Systemic injustice threatens democracy
I have been thinking about Gettysburg a lot over the past week. Just eight days ago, my 95-year-old father died, after a great and productive life. His great grandfather, Ira Meserve, was a union soldier wounded at Gettysburg, shot through both knees and not discovered until a couple of days later when the dead were being picked up off the field of battle. Ira survived, and our family still has the bullet that brought him down. Ira was one of 46,000 casualties of Gettysburg, including almost 8,000 dead.
President Abraham Lincoln declared, “we here highly resolve that these dead shall not have died in vain — this nation, under God, shall have a new birth of freedom.”
And yet, when my father was born, the new birth of freedom for black Americans had been turned back by Jim Crow laws, lynchings, withholding of the franchise, and just plain mean discrimination, fear-mongering, and white-on-black violence.
Fast forward to 1964. Fifty years ago Freedom Summer was launched in Mississippi to attempt to register black citizens to vote. This threat of equality was met by terrorism from the white power elite. Four civil rights workers and three Mississippi blacks were killed, 80 Freedom Summer workers were beaten, 1,062 people were arrested, 67 churches, homes and businesses were bombed or burned.
Freedom Summer was part of the civil rights movement that led us to a new nation, in which racial equality was possible, indeed, the law. But underneath the cover of equality and the seemingly racial blindness of the law, a different reality has emerged. Another layer of disenfranchisement, discrimination, and outright kidnapping of democracy has taken place.
Ronald Reagan signaled the start of this new reality when he launched his campaign for the presidency at a county fair in Philadelphia, Mississippi, near where civil rights workers were murdered in 1964. Reagan promised to “restore to states and local governments the power that properly belongs to them.” Welcome back, Jim Crow.
But Reagan was more sophisticated than this. He launched the War on Drugs in 1982, when the country was suffering through a recession and needed a scapegoat. Reagan targeted urban areas with large black populations. He increased the budgets of federal law enforcement by over tenfold, while slashing the budgets of agencies focused on drug treatment and prevention by 80 percent. With a series of Supreme Court decisions, we all lost significant constitutional rights regarding search and seizure, witness coercion, and legal representation. With a focus on drugs, but not drugs more habitually used by whites, the United States ramped up its policing. State and federal prisons now hold over 2.2 million people. Another 4 million are on probation. Almost another million are on parole. Altogether, over two and a half percent of the total population of our country are ostracized into a second-class caste, stripped of rights and responsibilities, and unable to vote. That includes almost one out of every 12 blacks.

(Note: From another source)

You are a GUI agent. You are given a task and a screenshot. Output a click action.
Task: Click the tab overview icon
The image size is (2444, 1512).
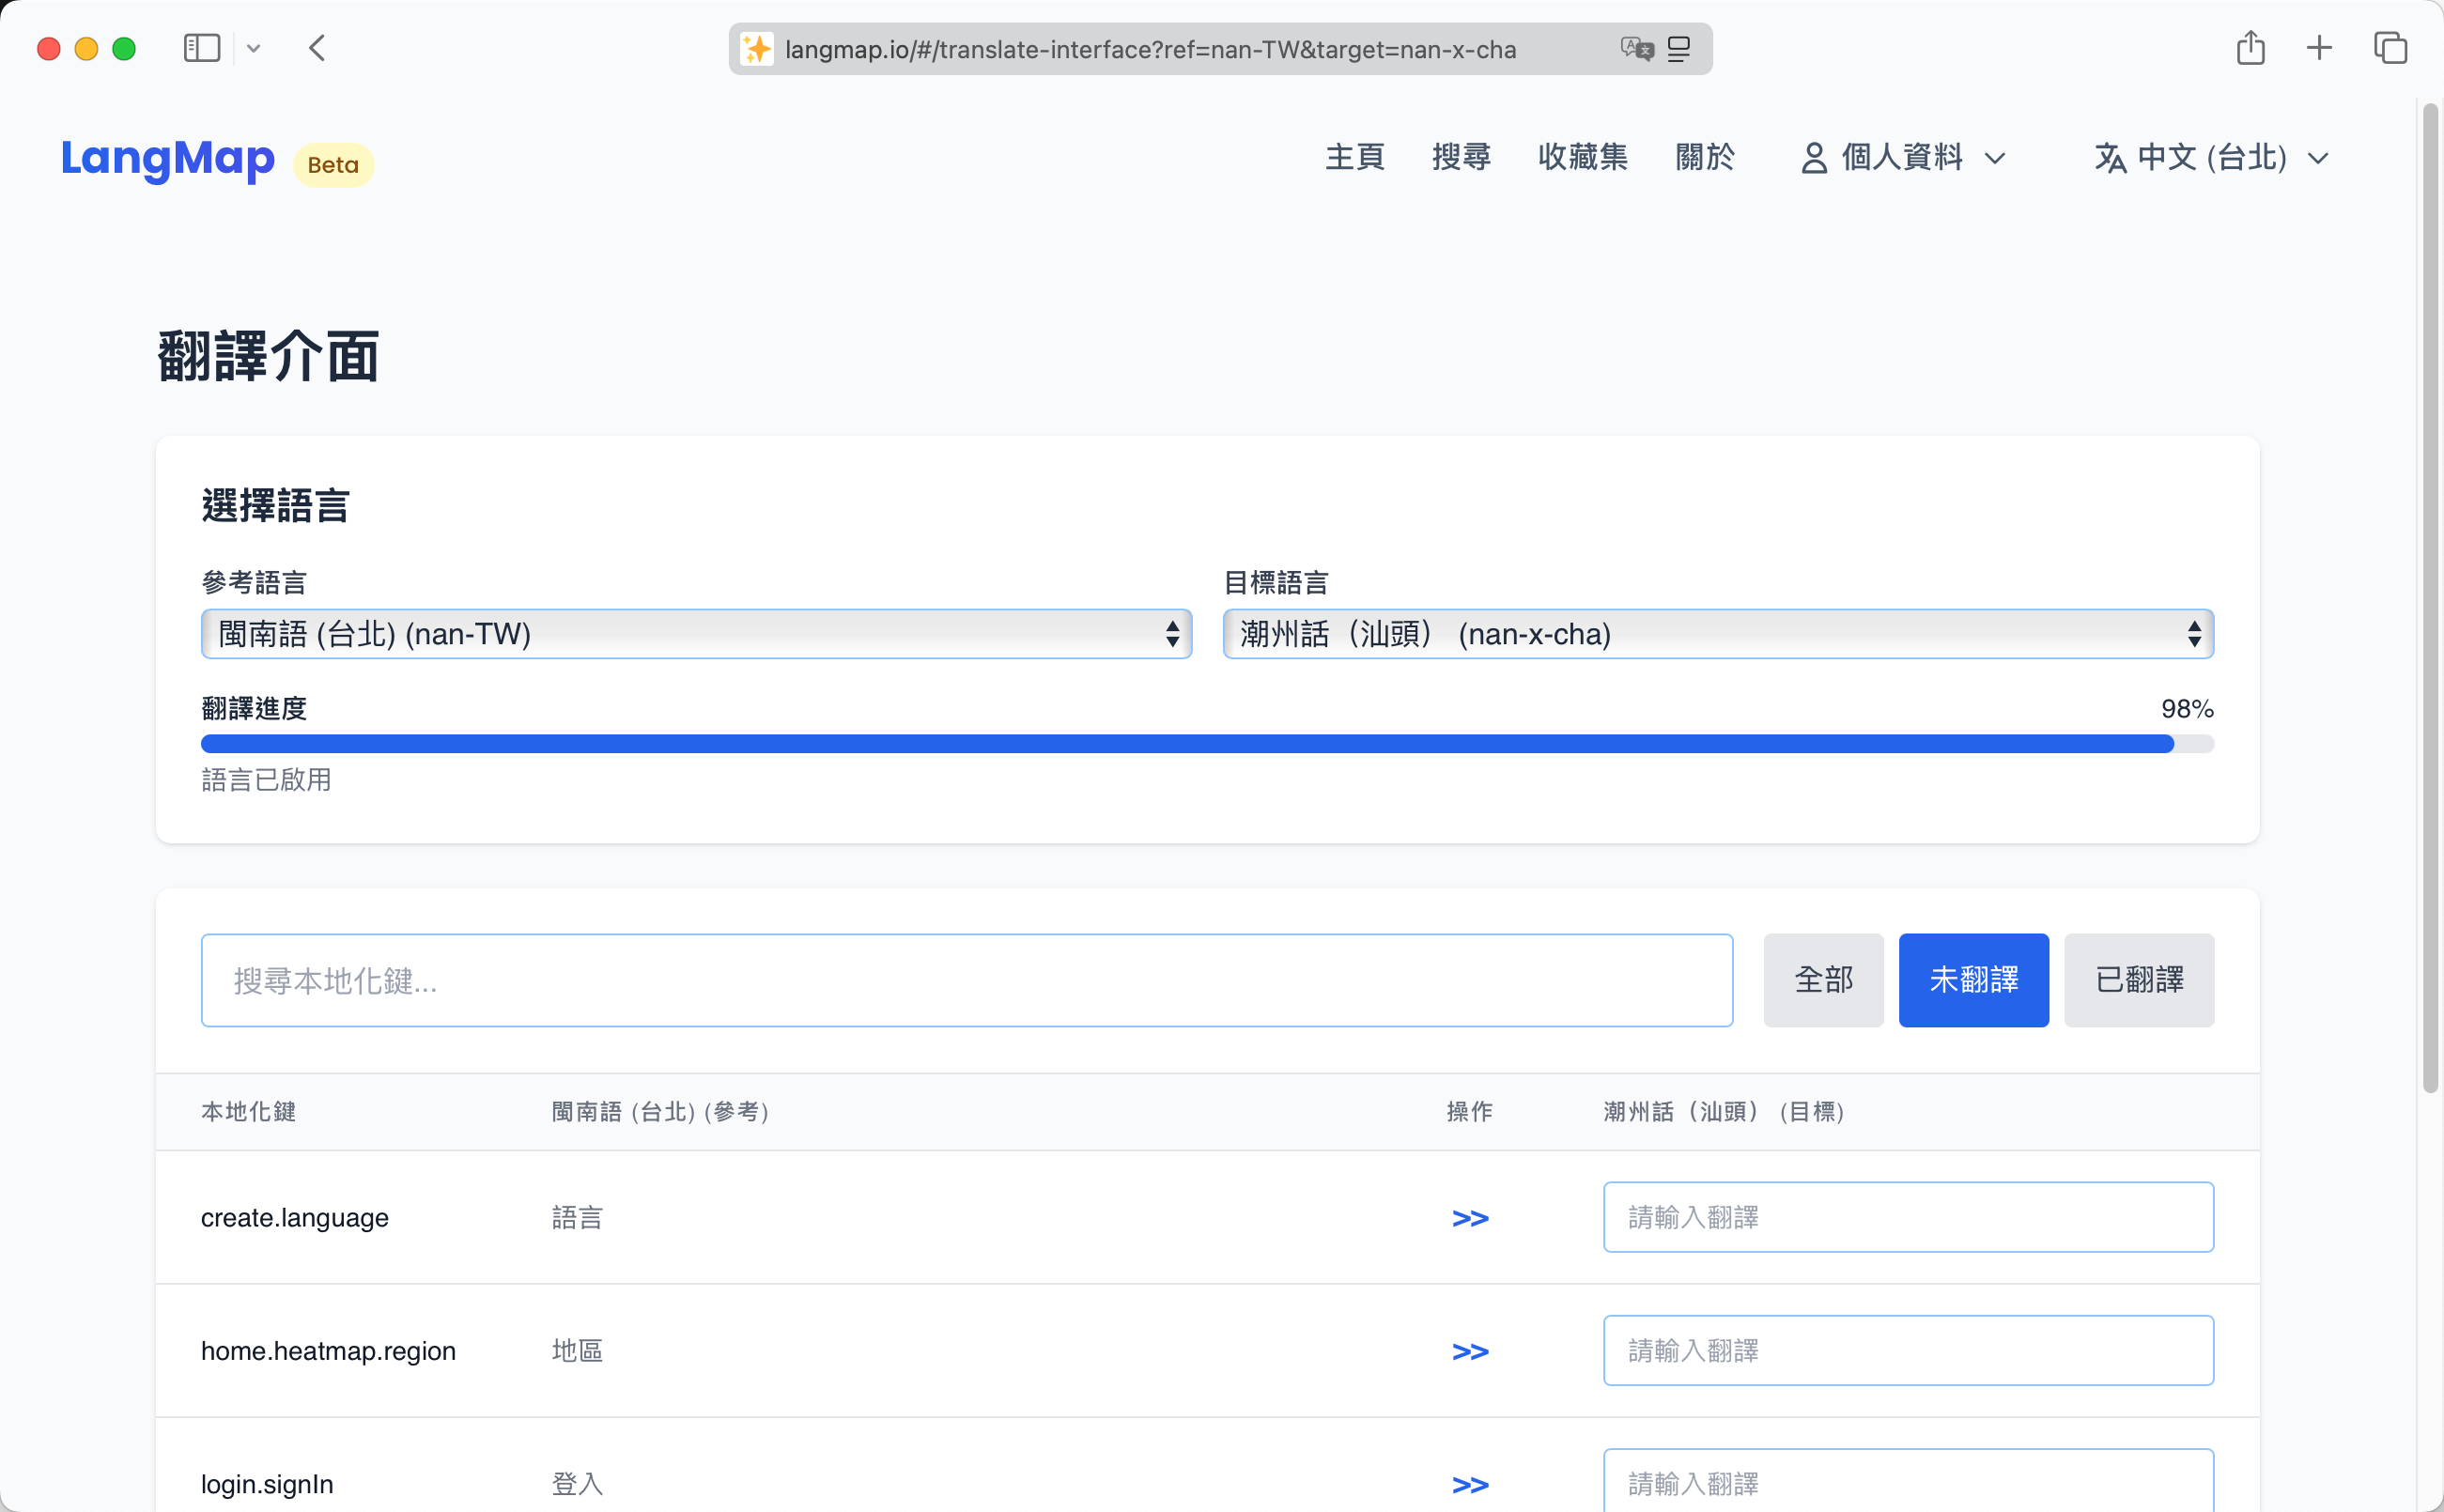pyautogui.click(x=2391, y=47)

The Civil War was a battle cry for freedom, not incarceration. And yet, we live in a country in which we deny six million Americans the right to vote. In Washington state, 30,000 people are incarcerated, 90,000 are on probation, and 8,000 are on parole. Of these, 53,000 are denied the franchise.
We like to think that we rehabilitate criminals, but we don't. We punish them, we force them into a lower caste, and deny them the right to vote. As we celebrate our independence, we can draw a line from the Civil War and Gettysburg, to the Civil Rights Movement, and on into our own future. We can create a nation that indeed shall have a new birth of freedom, so we can realize a government of the people, by the people, for the people … including all of the people of our great country. It is our arc of history to make.